Ich persönlich denke, und das haben wir in der Vergangenheit schon oft gesagt, daß die NATO 1991 ihre Daseinsberechtigung verloren hat, sie hätte aufgelöst werden müssen.

Andererseits sind die Sicherheitsbedenken ernst und sollten berücksichtigt werden, aber deshalb denke ich, daß wir eine neue Sicherheitsarchitektur brauchen. Und das sollte Teil einer Diskussion sein, denn wenn man einfach so weitermacht wie bisher, sind wir in großer Gefahr, die gesamte Zivilisation zu verlieren. Denn wenn es jemals dazu käme, daß auch nur eine einzige Atomwaffe eingesetzt wird, dann glaube ich, daß jene Experten Recht behalten werden, die sagen, daß es in der Logik von Atomwaffen im Vergleich zu konventionellen Waffen liegt, daß dann alle diese Waffen eingesetzt werden würden – und das wäre das Ende der Zivilisation.

Wir schlagen also stattdessen vor, daß angesichts all dieser existentiellen Bedrohungen für die Menschheit eine neue Konzeption, ein neues Paradigma gefunden werden muß, wie Nationen zusammenarbeiten können. Und eine der besten Ideen dafür stammt meiner Meinung nach von Nikolaus von Kues, einem Denker des 15. Jahrhunderts. Er hat eine Methodik entwickelt, die heute absolut anwendbar ist, nämlich die Coincidentia Oppositorum, das Ineinanderfallen der Gegensätze.

Wenn man diese Konzeption auf die Idee einer sich dynamisch entwickelnden Entwicklung aller Nationen anwendet, dann ist das ungefähr das, was die Chinesen die Schicksalsgemeinschaft der Menschheit nennen, basierend auf einer Win-Win-Kooperation zwischen souveränen Staaten, die die unterschiedlichen Gesellschaftssysteme respektieren und zum Wohle der einen Menschheit zusammenarbeiten.

Die Koinzidenz der Gegensätze ist die Idee, daß die menschliche Vernunft eine Einheit finden kann, die sich auf einer höheren Ebene befindet als die Vielen; das Eine hat eine höhere Macht als die Vielen, wenn man dies, wie Nikolaus von Kues, nicht als ein festes Konzept betrachtet, sondern als eine Art sich kontrapunktisch, fugal entwickelndes Konzept, bei dem jede beteiligte Nation und jeder beteiligte Staat den Nutzen und das Wohlergehen der anderen sucht und zu fördern versucht, so daß man eine Konkordanz im Makrokosmos hat: die maximale Entwicklung aller Mikrokosmen.

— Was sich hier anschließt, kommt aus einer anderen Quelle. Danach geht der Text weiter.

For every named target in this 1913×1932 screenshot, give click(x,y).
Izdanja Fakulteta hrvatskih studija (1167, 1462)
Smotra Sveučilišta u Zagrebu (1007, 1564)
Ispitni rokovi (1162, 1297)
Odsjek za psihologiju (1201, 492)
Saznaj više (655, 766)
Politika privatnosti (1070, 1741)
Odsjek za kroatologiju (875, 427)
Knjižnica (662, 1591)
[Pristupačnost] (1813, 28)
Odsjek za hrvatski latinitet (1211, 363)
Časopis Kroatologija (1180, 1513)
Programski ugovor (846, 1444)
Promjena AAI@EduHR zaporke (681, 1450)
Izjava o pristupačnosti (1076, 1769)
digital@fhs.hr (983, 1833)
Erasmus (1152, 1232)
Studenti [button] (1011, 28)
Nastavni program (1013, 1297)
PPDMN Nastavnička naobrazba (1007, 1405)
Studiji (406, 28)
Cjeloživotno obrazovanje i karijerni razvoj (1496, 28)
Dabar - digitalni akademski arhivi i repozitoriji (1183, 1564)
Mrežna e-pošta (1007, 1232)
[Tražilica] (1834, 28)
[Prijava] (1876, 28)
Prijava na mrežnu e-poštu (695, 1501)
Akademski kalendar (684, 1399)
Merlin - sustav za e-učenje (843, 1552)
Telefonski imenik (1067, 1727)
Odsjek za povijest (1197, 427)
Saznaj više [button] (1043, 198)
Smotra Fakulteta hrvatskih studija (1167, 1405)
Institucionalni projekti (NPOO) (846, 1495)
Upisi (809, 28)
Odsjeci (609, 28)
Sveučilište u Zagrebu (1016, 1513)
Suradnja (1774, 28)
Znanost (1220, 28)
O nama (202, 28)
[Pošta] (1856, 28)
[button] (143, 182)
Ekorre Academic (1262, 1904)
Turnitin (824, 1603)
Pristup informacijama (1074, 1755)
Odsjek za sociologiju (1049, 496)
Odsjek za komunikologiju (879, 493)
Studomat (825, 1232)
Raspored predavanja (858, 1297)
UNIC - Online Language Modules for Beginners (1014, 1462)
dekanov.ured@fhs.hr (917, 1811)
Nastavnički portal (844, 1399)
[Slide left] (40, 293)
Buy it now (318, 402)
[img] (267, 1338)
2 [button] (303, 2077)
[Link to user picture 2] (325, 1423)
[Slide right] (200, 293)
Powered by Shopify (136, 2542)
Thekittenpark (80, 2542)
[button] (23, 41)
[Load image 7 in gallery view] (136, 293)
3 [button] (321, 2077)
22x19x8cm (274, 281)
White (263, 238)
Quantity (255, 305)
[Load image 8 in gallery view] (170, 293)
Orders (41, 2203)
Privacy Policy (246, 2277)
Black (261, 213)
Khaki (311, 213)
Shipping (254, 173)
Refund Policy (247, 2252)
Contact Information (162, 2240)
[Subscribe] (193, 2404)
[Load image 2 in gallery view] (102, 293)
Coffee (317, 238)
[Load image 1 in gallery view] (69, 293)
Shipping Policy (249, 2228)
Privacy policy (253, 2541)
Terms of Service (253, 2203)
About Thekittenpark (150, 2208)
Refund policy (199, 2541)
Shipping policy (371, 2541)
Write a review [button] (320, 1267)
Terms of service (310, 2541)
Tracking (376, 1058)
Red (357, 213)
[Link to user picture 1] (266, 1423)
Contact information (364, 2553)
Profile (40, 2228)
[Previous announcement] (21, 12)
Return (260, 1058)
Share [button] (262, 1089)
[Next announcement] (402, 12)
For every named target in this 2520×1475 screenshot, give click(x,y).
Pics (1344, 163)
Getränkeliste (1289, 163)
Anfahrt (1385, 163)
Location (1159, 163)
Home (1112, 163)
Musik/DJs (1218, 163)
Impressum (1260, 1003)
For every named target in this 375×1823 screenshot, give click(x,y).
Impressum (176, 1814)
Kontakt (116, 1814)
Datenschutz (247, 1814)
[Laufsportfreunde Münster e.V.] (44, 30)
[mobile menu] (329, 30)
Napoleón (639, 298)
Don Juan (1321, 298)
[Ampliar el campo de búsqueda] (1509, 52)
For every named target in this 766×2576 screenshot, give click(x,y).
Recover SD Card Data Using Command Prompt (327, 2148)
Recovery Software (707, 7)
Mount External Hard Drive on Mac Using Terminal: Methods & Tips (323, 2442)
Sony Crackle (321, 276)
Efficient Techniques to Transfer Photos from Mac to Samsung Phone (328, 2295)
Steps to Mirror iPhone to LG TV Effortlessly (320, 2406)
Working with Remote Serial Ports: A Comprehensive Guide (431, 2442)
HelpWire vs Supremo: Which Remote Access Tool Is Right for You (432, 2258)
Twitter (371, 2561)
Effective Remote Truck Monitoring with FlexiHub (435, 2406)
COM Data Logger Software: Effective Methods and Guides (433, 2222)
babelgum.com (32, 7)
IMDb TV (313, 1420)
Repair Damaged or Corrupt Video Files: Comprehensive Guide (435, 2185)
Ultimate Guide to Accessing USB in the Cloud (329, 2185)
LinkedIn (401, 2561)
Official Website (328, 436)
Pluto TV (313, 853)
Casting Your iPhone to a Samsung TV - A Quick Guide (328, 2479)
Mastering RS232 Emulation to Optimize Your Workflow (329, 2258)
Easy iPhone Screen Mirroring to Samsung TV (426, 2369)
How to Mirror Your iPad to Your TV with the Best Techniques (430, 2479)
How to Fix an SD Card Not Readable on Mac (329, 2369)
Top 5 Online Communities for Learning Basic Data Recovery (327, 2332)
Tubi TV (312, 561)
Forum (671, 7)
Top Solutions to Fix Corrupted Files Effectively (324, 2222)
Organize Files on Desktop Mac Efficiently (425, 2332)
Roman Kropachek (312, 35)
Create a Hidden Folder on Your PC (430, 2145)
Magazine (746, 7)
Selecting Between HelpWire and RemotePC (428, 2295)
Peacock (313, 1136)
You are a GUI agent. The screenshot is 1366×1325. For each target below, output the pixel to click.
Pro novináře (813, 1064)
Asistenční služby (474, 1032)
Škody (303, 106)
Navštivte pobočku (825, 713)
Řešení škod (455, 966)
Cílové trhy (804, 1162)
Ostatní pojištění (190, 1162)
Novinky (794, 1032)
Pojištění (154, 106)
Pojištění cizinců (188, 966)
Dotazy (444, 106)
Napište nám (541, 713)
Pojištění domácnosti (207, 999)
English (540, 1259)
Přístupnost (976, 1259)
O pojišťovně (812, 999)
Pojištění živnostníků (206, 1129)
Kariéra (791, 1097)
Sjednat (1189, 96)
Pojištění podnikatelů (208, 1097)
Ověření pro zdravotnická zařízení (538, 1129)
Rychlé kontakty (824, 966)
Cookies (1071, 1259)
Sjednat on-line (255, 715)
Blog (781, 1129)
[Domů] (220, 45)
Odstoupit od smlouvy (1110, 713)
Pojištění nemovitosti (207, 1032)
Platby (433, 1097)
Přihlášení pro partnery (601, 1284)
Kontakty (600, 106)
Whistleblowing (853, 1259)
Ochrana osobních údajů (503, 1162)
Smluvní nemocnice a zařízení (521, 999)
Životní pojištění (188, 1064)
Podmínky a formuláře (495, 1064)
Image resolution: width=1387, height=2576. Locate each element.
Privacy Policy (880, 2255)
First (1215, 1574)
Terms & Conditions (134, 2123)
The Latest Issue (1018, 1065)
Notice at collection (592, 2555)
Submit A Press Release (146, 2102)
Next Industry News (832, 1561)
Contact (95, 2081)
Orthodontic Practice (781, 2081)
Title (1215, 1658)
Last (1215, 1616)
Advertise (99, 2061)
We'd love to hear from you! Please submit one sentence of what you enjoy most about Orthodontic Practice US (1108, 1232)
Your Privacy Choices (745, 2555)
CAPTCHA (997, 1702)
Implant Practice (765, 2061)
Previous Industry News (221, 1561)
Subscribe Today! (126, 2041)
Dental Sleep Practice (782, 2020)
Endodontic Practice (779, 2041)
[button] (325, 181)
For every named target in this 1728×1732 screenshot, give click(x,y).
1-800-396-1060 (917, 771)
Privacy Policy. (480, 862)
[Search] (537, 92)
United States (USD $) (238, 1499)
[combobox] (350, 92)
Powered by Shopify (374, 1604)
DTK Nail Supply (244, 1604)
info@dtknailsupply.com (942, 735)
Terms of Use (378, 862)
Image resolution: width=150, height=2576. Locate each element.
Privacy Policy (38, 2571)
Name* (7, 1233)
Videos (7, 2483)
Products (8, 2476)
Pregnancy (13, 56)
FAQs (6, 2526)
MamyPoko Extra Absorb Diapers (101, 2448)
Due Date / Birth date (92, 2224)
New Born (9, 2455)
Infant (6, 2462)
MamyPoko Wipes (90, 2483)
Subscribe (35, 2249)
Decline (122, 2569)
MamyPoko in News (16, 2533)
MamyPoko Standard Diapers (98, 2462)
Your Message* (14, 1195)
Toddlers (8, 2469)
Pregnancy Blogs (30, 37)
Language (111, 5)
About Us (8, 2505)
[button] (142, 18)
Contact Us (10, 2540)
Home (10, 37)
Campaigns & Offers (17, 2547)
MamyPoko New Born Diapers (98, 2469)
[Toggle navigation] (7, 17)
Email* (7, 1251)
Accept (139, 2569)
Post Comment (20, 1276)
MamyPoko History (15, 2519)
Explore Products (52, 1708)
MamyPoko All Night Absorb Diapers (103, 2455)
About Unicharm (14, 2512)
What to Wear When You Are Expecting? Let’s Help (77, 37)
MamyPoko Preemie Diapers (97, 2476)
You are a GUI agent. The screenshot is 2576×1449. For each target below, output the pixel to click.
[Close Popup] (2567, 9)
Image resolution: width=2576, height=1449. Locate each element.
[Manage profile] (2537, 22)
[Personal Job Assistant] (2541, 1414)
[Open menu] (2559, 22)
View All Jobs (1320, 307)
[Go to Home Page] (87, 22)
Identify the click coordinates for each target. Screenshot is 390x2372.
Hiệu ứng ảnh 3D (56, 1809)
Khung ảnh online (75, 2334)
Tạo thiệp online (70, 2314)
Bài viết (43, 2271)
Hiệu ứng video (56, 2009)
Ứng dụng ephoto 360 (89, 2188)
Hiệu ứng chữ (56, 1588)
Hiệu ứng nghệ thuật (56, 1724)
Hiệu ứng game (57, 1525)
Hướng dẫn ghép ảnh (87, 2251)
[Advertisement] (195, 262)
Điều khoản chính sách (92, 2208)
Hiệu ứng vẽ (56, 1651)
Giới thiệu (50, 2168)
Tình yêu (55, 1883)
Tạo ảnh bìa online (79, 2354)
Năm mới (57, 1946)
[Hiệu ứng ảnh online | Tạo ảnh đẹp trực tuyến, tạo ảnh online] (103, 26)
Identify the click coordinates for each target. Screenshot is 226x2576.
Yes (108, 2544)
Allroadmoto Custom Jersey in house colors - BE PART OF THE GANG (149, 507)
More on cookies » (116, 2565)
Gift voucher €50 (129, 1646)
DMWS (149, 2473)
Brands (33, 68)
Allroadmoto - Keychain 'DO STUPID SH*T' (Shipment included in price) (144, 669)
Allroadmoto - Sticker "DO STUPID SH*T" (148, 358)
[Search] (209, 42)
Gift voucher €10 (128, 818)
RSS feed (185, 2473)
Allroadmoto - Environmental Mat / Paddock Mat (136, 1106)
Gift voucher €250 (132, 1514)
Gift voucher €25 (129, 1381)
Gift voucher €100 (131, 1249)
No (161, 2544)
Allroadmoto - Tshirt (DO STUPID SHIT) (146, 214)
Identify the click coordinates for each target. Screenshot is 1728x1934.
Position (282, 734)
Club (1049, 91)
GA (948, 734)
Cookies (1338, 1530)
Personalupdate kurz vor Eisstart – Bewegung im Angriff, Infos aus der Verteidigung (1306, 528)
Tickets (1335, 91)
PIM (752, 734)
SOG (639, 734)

Das scheint zwar für manche Menschen eine utopische Vorstellung zu sein, aber es ist tatsächlich der einzige Weg, wie die Menschheit kontinuierlich zusammenarbeiten kann, und ich denke, daß wir die Foren des Schiller-Instituts als Plattform nutzen wollen, auf der solche Ideen diskutiert werden.

Deshalb möchte ich hier keine lange Rede halten, sondern nur einleitende Bemerkungen, und ich möchte die Redner auf diesem Podium willkommen heißen, und ich hoffe, daß diese Ideen einen fruchtbaren Dialog finden und weitergeführt werden können, zum Wohle der gesamten Menschheit.